NYC Restaurants from Yelp



For the lab report, I focused on mapping restaurants in New York from the Yelp App. I was curious about the location distributions, which areas gather more restaurants, are they all close to the subway stations, and also does the price really have a positive relation to quality. To find out these questions, I created an interactive map, trying to show the geographical information from various perspectives.


To prepare for the visualization, firstly I was looking for design references. I was inspired by the New York 311 noise complaints map in its layout and how the creator arranged the content filters in the legend sections.


The following steps are the process for creating the interactive maps

Gathering the Data

I collected the data by applying the Yelp API which offered restaurants in the app.
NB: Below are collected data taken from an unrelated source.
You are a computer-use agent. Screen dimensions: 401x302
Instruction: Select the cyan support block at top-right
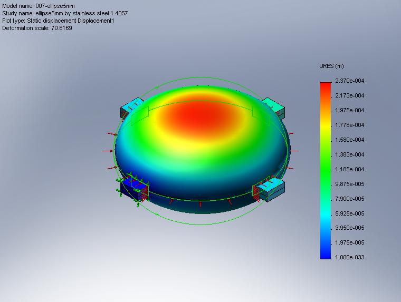[274, 106]
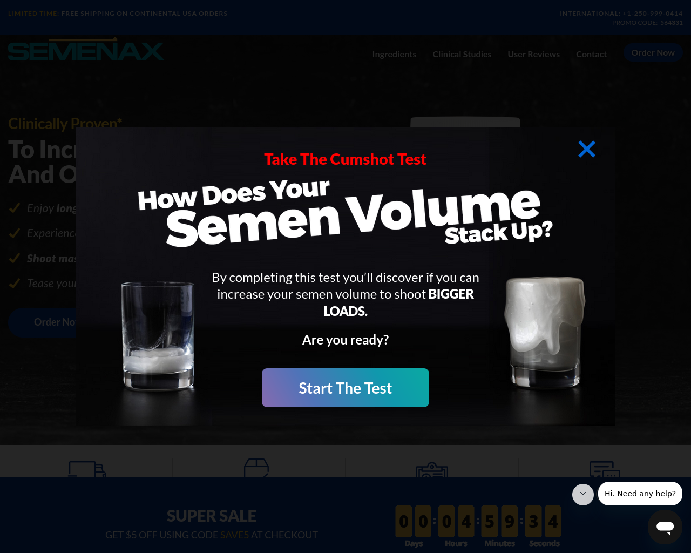Image resolution: width=691 pixels, height=553 pixels.
Task: Click the Start The Test button
Action: point(346,388)
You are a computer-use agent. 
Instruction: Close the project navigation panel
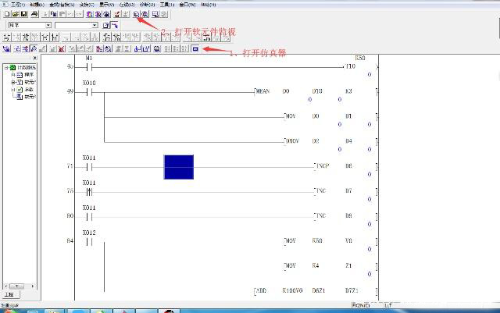34,58

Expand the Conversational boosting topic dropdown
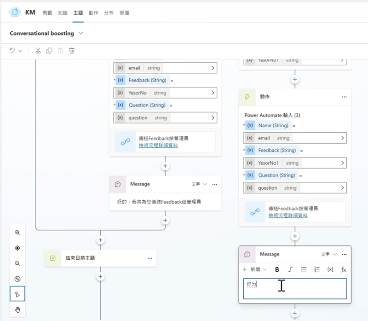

Organizing the Data Structure

Initially, I gathered the New York restaurants’ datasets into four csv files arranged by the New York Boroughs. The columns of every dataset include the name, location, longitude, latitude, alias, name, and price. However, when I do the visualization for data testing in Python, I found out that even though I selected the restaurants in Manhattan, there were plenty of restaurants near but not in the borough. Hence, I decided to combine the four datasets together and drop the duplicates.

Data Visualization

Continuing the prior lab, I was applying the D3 JS and also the other Javascript library for creating interactive maps named leaflet JS. Additionally, I was using HTML, CSS, and Github to develop the website for this map project.
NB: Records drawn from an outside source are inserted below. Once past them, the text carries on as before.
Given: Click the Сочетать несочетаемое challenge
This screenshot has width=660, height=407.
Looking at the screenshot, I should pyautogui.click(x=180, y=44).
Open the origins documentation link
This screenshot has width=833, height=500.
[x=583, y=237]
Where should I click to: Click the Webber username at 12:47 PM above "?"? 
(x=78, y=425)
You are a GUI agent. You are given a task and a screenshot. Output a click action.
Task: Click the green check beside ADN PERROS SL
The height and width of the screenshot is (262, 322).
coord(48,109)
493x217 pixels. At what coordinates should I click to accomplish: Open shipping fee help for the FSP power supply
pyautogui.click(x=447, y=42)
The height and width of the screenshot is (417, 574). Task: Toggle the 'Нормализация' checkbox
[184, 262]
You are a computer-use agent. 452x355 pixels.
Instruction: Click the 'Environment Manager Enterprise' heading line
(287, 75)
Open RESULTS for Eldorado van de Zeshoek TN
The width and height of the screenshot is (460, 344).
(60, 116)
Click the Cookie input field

At first, I visualized all the restaurants from the dataset for viewing the overall distributions. Then, I built up the filter sections according to the price and rating perspectives. Finally, in order to show the distance between restaurants and subway stations, I added the buffer features of 0.3 miles around the station points. I have also tried to select restaurants by alias like Korean, BBQ etc, but due to there are too many kinds of tags. It was pretty hard to classify and filter them, so it didn’t work out in the end



After a long time of programming and debugging, I created an interactive map website that looks solid at first sight. However there were still plenty of problems that needed to be solved.

Lacking storyline

Because of spending too much strength building the visualization and website, I didn’t have enough time to develop the storyline and explained the insights for this lab.

User Interface Problems

There were some flaws in the interface of the filter section. For instance, after I click the button to cancel the buffers in the map, it works but the circle in the button doesn’t disappear. Additionally, I still need to revise the margin between filter sections. The last but not least, I need to think of how to present the map on small monitors like smartphones.